ROCKET – think vinyasa, speed it up and add a few more tricks. This is a fun, dynamic, punchy practice. You don’t have to be a pro to give it a go by any means – but do go expecting a challenge and quite a hefty workout for the wrists and shoulders. This is a style of yoga that grew from the frustration of the ashtanga discipline.

POWER – I am squeezing this in here as you will have seen it on class schedules it isn’t actually a style of traditional yoga. We are basically talking a vinyasa class that packs a punch, and probably in the absence of any spiritual chit chat.

JIVAMUKTI – I do love a jivamukti class! This well balanced vinyasa style class brings together a strong physical practice, education / a little take away lesson and meditation. The training for this style of yoga is hefty – in both time and cost. So I would say as a rule most jiva teachers are pretty damn good > they have really thought about and dedicated them self to this practice. Heads up there is always a bit of chanting so if that isn’t your jam or your brand brand new it might be overwhelming.

IYENGAR – this is a heavily alignment focused class which as an osteopath you would have thought I love. However it is a very static, very still, very slow class – there is a huge amount fo precision and time put into the postures which are assisted by the use of props. Horses for courses but if you want to go, move, flow, be free and get a sweat on then this might not be for you.

YIN – the dream of all yoga classes. Deeply relaxing, slow paced. You may use bolsters and blankets to settle into the postures for long enough that you fully open, twist, release. If your other forms of training (or life) is super intense outside of the studio then this would a great way to relax and unwind.

I hope that helps and takes away any confusion that comes when you look as a busy studio schedule.
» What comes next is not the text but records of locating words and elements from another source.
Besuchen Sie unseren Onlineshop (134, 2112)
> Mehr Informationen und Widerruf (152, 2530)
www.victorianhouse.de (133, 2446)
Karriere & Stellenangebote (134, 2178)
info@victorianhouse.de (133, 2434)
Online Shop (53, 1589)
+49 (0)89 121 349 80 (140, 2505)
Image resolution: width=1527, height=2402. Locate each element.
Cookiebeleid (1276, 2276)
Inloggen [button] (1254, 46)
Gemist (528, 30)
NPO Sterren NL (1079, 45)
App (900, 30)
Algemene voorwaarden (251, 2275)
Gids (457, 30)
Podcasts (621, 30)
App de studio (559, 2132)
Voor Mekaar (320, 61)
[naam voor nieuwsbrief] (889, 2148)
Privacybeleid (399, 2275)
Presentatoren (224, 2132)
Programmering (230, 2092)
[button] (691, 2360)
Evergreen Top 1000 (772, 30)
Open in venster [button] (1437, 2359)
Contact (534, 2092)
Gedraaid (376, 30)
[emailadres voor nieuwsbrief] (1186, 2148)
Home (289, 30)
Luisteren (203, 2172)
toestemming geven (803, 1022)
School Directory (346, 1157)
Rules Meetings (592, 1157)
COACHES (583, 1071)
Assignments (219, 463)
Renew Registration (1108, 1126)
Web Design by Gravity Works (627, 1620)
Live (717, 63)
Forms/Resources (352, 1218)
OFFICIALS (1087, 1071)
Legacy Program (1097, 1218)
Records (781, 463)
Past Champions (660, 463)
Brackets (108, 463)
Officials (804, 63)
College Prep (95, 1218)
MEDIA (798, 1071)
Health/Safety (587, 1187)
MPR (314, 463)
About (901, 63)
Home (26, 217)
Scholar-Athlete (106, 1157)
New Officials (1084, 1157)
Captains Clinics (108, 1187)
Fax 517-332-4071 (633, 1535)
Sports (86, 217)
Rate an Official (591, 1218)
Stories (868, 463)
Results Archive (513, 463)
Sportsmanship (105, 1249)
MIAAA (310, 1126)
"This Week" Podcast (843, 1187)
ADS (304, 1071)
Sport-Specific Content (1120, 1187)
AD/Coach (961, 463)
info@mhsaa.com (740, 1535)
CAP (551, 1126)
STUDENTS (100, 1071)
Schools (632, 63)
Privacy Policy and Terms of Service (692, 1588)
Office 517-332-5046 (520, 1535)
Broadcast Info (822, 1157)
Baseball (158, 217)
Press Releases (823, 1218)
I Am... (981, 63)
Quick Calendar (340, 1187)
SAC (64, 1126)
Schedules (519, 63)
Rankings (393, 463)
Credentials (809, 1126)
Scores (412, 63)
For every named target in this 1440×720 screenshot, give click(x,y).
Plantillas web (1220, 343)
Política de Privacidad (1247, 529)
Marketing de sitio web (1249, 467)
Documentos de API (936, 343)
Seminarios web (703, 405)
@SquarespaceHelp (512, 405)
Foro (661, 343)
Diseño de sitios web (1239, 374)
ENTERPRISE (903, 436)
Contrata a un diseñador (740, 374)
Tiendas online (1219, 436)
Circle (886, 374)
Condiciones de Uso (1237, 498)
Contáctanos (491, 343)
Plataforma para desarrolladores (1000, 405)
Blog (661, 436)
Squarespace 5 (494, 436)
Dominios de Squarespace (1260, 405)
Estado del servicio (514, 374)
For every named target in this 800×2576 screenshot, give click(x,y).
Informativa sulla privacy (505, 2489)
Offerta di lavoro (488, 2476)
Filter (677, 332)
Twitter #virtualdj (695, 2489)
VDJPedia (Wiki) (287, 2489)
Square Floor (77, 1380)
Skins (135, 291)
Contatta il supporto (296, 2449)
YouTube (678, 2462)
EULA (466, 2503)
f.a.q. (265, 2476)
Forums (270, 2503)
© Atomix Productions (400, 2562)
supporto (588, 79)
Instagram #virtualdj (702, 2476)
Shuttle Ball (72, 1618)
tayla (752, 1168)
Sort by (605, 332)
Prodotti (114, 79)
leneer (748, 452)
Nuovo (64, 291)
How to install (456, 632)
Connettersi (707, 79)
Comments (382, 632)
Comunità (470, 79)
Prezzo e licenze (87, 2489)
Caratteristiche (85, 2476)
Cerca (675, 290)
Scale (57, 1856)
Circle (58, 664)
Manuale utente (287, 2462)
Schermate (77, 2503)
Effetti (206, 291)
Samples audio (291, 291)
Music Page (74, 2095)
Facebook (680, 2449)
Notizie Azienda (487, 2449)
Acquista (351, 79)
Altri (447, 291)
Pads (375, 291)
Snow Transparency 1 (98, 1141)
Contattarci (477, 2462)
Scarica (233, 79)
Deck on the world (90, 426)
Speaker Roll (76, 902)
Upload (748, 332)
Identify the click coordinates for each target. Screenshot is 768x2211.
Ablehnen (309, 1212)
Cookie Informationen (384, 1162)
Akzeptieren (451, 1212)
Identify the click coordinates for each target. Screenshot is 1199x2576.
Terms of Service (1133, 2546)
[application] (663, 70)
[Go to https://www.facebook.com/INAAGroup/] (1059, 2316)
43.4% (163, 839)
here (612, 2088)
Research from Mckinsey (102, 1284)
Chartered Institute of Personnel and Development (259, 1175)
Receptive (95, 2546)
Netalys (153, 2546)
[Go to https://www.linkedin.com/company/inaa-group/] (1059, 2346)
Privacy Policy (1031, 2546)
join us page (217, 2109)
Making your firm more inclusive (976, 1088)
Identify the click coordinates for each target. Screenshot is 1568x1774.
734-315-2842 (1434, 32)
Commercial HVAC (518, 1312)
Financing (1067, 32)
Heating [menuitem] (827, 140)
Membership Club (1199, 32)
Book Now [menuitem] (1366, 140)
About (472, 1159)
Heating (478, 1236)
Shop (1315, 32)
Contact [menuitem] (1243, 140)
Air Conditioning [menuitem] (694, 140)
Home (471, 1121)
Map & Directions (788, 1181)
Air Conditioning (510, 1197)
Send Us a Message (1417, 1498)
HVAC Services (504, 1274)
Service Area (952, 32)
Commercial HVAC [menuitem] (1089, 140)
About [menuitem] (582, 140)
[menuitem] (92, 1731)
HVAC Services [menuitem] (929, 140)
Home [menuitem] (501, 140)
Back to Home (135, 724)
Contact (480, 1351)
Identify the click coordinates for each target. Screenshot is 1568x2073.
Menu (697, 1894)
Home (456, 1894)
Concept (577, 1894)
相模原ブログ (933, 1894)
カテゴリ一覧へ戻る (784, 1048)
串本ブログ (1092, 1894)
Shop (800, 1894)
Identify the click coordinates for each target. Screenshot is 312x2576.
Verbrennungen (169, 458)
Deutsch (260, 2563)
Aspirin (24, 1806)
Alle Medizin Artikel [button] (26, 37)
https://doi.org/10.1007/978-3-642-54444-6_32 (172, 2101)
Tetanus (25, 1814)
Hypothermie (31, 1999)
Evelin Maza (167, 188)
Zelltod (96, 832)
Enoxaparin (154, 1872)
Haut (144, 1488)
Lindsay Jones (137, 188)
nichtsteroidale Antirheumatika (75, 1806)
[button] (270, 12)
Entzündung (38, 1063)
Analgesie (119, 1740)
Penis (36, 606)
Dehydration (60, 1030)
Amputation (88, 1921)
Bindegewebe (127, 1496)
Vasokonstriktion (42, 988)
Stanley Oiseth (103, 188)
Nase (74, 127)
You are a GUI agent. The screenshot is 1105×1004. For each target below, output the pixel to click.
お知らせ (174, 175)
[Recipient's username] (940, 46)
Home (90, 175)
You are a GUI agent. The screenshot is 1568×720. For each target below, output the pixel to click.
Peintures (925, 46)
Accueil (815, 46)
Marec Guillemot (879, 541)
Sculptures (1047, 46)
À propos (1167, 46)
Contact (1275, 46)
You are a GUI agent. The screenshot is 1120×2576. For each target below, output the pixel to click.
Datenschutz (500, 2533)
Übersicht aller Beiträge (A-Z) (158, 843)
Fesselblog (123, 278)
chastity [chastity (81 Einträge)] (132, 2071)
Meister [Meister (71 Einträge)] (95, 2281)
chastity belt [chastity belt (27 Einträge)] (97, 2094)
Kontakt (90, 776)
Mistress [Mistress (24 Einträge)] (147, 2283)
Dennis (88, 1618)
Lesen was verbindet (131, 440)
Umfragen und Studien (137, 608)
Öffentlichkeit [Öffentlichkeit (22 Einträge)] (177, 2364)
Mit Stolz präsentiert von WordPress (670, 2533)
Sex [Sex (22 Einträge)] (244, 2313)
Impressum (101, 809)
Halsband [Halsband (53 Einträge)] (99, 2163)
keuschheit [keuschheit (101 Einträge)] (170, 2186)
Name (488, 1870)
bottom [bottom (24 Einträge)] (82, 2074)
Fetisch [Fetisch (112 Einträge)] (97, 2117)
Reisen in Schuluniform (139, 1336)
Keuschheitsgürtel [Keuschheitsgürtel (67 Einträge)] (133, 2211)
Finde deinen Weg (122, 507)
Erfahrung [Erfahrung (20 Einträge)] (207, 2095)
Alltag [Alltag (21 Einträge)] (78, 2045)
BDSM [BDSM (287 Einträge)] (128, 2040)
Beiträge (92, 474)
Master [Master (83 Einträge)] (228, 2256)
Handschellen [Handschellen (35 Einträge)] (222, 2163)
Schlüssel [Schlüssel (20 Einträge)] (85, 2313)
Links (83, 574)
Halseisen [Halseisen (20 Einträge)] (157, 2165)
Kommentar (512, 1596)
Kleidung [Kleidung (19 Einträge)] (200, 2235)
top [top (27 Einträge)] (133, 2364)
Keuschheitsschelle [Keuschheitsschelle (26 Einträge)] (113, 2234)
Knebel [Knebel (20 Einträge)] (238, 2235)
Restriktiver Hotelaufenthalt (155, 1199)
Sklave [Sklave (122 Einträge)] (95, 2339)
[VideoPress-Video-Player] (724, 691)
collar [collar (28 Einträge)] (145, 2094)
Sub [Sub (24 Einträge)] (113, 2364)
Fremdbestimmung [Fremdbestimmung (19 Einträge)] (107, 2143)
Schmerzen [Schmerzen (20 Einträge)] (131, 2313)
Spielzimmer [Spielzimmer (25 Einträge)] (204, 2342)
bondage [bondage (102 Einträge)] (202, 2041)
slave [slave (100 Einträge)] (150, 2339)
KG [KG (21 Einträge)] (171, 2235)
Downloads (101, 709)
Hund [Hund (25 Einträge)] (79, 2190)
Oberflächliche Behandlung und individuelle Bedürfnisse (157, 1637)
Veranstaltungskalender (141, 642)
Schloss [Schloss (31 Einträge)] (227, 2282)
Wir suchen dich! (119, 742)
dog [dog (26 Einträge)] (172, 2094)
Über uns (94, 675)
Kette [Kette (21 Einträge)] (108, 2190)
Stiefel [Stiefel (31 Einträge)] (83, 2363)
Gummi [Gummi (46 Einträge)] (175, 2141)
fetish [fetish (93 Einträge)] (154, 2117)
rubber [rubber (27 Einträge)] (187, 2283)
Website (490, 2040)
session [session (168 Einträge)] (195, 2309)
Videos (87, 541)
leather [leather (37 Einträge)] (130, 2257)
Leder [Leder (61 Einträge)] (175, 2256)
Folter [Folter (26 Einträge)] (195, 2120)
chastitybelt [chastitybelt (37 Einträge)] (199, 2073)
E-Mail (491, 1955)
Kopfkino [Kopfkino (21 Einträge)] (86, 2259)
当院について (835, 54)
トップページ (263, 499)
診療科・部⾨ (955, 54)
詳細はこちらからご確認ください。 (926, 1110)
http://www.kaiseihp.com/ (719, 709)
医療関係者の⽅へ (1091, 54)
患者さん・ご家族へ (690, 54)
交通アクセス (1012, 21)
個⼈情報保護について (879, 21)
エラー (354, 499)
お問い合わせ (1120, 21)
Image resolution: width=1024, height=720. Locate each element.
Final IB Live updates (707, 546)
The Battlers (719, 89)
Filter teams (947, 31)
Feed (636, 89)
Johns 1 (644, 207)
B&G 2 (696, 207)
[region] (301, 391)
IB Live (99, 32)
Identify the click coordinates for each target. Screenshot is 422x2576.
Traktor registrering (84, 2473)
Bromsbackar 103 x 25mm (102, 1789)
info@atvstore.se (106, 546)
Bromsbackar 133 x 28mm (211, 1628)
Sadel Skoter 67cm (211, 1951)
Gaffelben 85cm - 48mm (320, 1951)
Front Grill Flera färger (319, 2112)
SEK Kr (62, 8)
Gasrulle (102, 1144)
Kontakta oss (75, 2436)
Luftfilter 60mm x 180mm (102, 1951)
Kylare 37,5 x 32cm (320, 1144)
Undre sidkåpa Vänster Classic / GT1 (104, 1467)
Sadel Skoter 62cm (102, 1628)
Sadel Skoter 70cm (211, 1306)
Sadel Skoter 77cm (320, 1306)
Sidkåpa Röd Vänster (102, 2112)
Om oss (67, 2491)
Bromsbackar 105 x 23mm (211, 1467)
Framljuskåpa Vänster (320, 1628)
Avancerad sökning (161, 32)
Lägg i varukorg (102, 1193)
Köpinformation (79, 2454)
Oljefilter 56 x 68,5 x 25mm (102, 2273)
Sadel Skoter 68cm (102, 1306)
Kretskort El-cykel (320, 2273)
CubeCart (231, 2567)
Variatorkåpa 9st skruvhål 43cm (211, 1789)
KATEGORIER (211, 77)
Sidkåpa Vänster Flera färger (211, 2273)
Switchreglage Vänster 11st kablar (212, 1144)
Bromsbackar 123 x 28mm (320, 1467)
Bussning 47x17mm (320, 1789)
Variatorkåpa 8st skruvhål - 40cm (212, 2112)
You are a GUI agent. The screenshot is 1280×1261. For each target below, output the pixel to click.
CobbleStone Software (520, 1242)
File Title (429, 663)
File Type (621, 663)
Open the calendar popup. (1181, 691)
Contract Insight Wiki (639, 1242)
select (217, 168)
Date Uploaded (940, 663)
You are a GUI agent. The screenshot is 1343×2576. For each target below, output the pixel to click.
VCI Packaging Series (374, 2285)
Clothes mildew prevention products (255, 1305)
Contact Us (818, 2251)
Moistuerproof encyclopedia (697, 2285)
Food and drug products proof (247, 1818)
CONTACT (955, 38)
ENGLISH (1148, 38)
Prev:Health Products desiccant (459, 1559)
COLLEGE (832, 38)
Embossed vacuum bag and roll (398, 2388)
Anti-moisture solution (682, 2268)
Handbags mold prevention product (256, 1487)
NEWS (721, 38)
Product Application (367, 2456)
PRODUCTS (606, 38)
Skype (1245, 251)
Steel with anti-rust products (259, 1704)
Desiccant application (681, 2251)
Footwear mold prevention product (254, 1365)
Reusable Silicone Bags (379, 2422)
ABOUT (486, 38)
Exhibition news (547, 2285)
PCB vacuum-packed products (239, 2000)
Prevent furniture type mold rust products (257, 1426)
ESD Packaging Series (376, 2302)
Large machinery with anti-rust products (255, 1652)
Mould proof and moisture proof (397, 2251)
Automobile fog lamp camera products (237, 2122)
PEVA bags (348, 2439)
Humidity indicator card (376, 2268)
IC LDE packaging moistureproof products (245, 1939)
The classes I teach fall somewhere between vinyasa, rocket and power depending where I am teaching – I appreciate the alignment focus of iyengar and love the practice of jiva so both have a little say but they aren’t fields I have any training in.

The same goes for my online classes – I would say the daily movement series are mini vinyasa classes / a gentle introduction to the practice.

Enjoy trying the different styles and let me know how you get on.